Close readers of this space will recall that when I wrote about the decision by the Seattle Post Intelligencer to go web only, I reported widely different numbers for its monthly unique visitors. Compete.com had only 30,000, but the PI itself said that Nielsen reported 1.8 million unique visitors, and its own internal numbers had 4 million uniques.
Big difference, huh.
Today's New York Times tells a similar story for a much bigger site, hulu.
"Does Hulu, the Web’s most popular place for TV viewing, reach nine million people a month or 42 million? Millions of dollars in advertising revenue may hinge on the answer. But no one seems to know for sure how big the site’s audience is."
Nine million or 42 million????? That's like saying the circulation of the New York Times might be 800,000 or 4 million? You'd think you might pay a different price for advertising, depending on which one it was!
It's a problem that the industry has been wrestling with for some time. "The web has been around for more than 10 years as a medium, and it's been called the most measurable medium in history. Yet, web publishers at large media sites such as CNN.com or NYTimes.com have been dismayed to see that their direct counts of web visitors measured from their servers vary so wildly" from those reported by various measurement firms, says Mark Glaser.
It turns out that web measurement firms rely on two basic approaches, panel and census based. In simple english, the panel approach is similar to what has always been used for television or radio--track the habits of a supposedly random representative group and then extrapolate to the entire population. The census approach tries to track actual usage from the servers (but then has overstatement problems of its own because it might include counts for automated search spiders, spyware traffic and the like).
This may seem like inside baseball, but if I'm a media buyer and I can chose between a site that has 500,000 unique visitors or ten million, for the same price, it would be an easy decision, except that it's the same site.
The wildly divergent numbers demonstrate the nascency of the market for online video measurement. It’s “still the wild wild West,” said Rob Davis, a leader of the interactive video practice at OgilvyInteractive.

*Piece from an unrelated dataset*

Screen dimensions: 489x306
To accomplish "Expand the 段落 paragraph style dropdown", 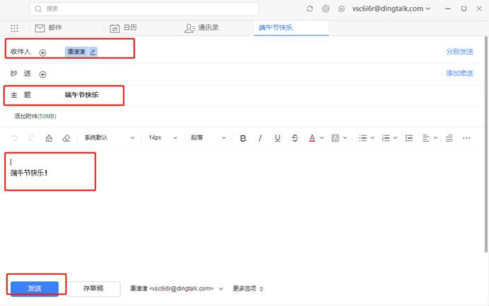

We are still at the infant stage for new media, still figuring out what the data means, how "efficient" it really is, and what it's worth. In the meantime, you can trust that the good sales people will be telling the best story--the difference from yesteryear is that instead of having to rely on the numbers brought in by the friendly radio ad sales person, you can go up to the web yourself and find whatever numbers you want.
Great observation. Hits always tend to be an ambiguous area depending on where you look. I don't think there is going to be a solution for this problem either - you need to have a standardized service that is providing data for everyone. This won't happen though.
ReplyDeleteInstead, I think there should be different types of measurement to consider when deciding between Company A and Company B.